El mechinal donde murió don Quijote no fue propiamente su aposento, sino otro de la parte baja al que le trasladaron para que no sufriera aquellos calores tan desusados. El cuartito se había llenado de moscas otoñales que zumbaban enloquecidas y pegajosas, sin resignarse a morir. Se le posaban en los labios entreabiertos, en los párpados, le recorrían el cuello, y en eso se veía que estaba bien muerto, porque lo sufría todo sin mover una pestaña. De todos modos no fue suficiente para el ama, que espiaba a su amo por el rabillo del ojo y esperaba quedarse a solas con él para verter, cuando nadie la viera, cera caliente en sus párpados y unas gotas de aceite hirviente por el oído.

La expresión que el hidalgo había tenido en vida, de combate interior, el cejo fruncido, el rictus melancólico de la boca, así como la mala color del rostro, un tanto olivácea, habían desaparecido, y su semblante sugería una inconmensurable paz, al fin alcanzada, de magnífica estatua de alabastro.

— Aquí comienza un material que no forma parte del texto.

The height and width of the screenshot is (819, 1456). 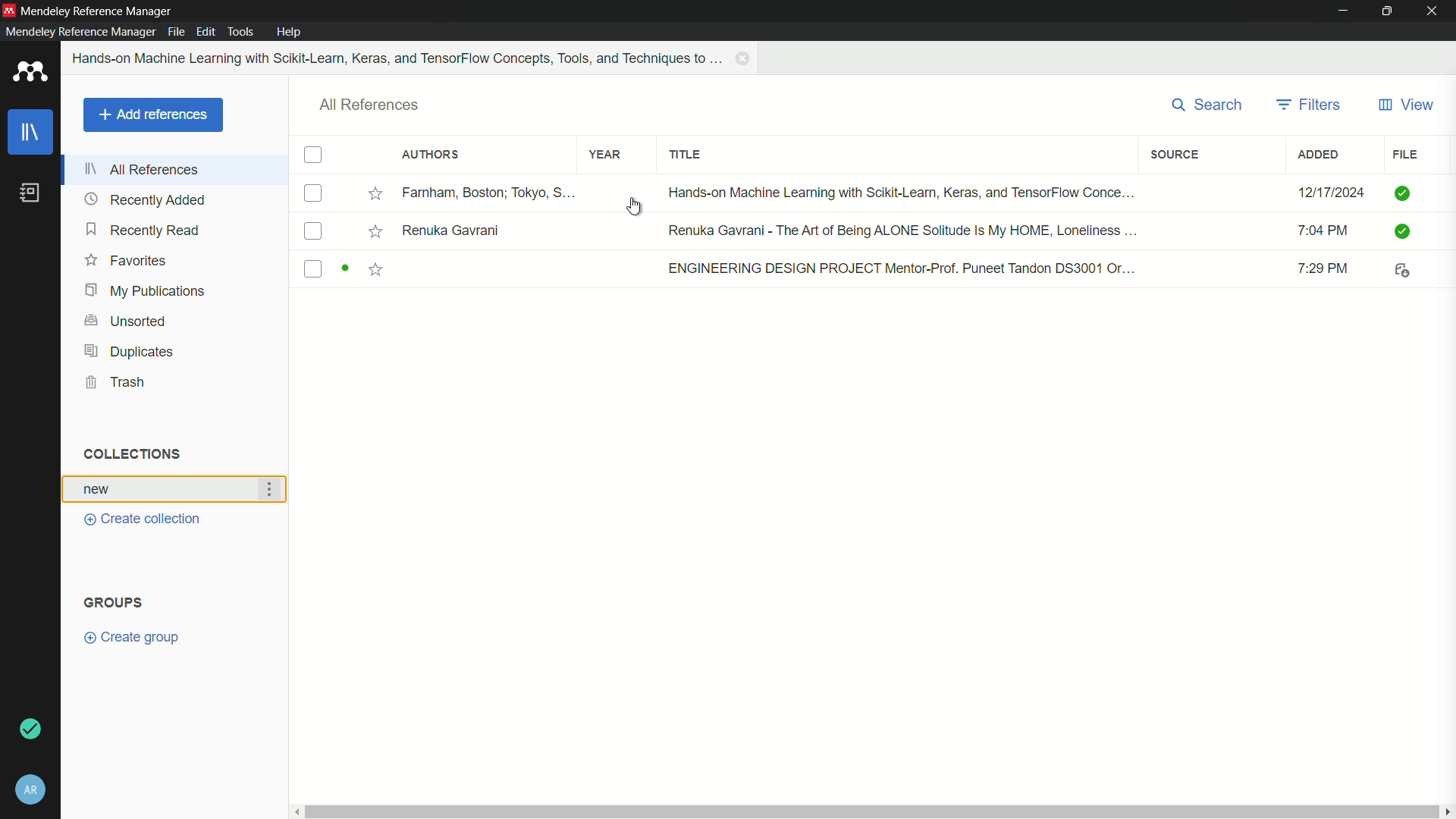 I want to click on library, so click(x=31, y=134).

El ama Quiteria corrió a buscar un pañizuelo orlado de randas, más tenue que el humo, lo perfumó con unas gotas de algalia, y-cubrió con él el rostro de su amo, que quedó a resguardo de las moscas y no oculto, sino velado, proporcionándole aún mayor serenidad.

Se diría que todos sabían lo que tenían que hacer, y en un momento quedó armada una escena como si fuese la de un retablo.

A los diez minutos se presentó el médico. El de toda la vida, el que supuso que todo aquello estaba motivado en parte por comer lechuga, no el de ideas novedosas que había dicho lo del culantro verde. Era un hombre de unos setenta años, alto, de rostro cetrino y ojos pequeños, sagaces y algo erráticos. Traía ropa de levantar negra por donde asomaba el cuello no demasiado limpio de la valoncilla. Parecía llegar con prisa, anunciando sin duda que no se quedaría allí más que los minutos precisos. Al saludarlo todos le llamaban don Frutos.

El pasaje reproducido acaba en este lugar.